--- What is required ---
Looking through the listing that follows, count the lines that contain "computer" and give only that number.
======== Records for the exercise
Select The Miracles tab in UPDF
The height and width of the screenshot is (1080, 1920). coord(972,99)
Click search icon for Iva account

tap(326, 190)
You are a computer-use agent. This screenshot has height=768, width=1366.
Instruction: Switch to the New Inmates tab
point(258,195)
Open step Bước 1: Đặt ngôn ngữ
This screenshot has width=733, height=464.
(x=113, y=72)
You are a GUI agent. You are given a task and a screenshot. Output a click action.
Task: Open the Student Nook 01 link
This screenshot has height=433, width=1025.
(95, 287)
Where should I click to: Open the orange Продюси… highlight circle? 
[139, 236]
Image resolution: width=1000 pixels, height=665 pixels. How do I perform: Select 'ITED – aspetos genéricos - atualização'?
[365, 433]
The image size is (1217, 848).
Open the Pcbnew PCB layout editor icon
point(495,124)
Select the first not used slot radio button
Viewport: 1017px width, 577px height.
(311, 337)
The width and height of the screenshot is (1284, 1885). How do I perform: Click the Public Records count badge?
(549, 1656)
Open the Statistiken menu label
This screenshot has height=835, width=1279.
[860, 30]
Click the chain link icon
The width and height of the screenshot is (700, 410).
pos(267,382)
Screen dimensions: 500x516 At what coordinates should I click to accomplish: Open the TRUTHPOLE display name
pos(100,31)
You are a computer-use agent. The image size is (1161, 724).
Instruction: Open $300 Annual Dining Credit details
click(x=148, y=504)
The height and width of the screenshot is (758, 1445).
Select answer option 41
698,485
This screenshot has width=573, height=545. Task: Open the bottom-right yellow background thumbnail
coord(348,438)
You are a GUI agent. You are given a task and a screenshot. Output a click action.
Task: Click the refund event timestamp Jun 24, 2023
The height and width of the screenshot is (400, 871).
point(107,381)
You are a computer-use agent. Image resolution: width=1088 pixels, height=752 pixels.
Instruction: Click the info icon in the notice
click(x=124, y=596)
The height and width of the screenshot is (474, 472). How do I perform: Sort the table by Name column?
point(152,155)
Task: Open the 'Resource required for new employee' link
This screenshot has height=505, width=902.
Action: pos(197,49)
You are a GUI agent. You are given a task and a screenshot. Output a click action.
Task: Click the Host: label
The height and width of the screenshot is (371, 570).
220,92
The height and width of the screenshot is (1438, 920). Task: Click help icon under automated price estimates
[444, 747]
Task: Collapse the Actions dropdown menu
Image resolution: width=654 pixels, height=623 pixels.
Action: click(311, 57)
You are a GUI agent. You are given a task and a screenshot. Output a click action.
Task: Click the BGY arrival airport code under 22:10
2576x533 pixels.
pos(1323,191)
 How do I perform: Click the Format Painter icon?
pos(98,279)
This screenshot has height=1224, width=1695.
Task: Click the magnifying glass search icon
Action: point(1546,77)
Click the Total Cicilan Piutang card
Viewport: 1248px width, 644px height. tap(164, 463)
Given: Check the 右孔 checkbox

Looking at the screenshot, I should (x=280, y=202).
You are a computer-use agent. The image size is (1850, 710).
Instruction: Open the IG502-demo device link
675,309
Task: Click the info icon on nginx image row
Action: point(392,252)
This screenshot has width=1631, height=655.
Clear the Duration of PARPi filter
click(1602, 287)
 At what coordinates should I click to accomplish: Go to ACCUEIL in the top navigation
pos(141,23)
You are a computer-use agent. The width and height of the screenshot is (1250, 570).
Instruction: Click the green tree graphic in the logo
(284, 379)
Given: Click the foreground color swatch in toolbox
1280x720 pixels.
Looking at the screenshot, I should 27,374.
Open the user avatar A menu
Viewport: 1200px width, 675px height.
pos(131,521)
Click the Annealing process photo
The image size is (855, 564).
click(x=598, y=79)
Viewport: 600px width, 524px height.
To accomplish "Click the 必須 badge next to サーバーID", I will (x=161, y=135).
================
--- Completed exercise ---
5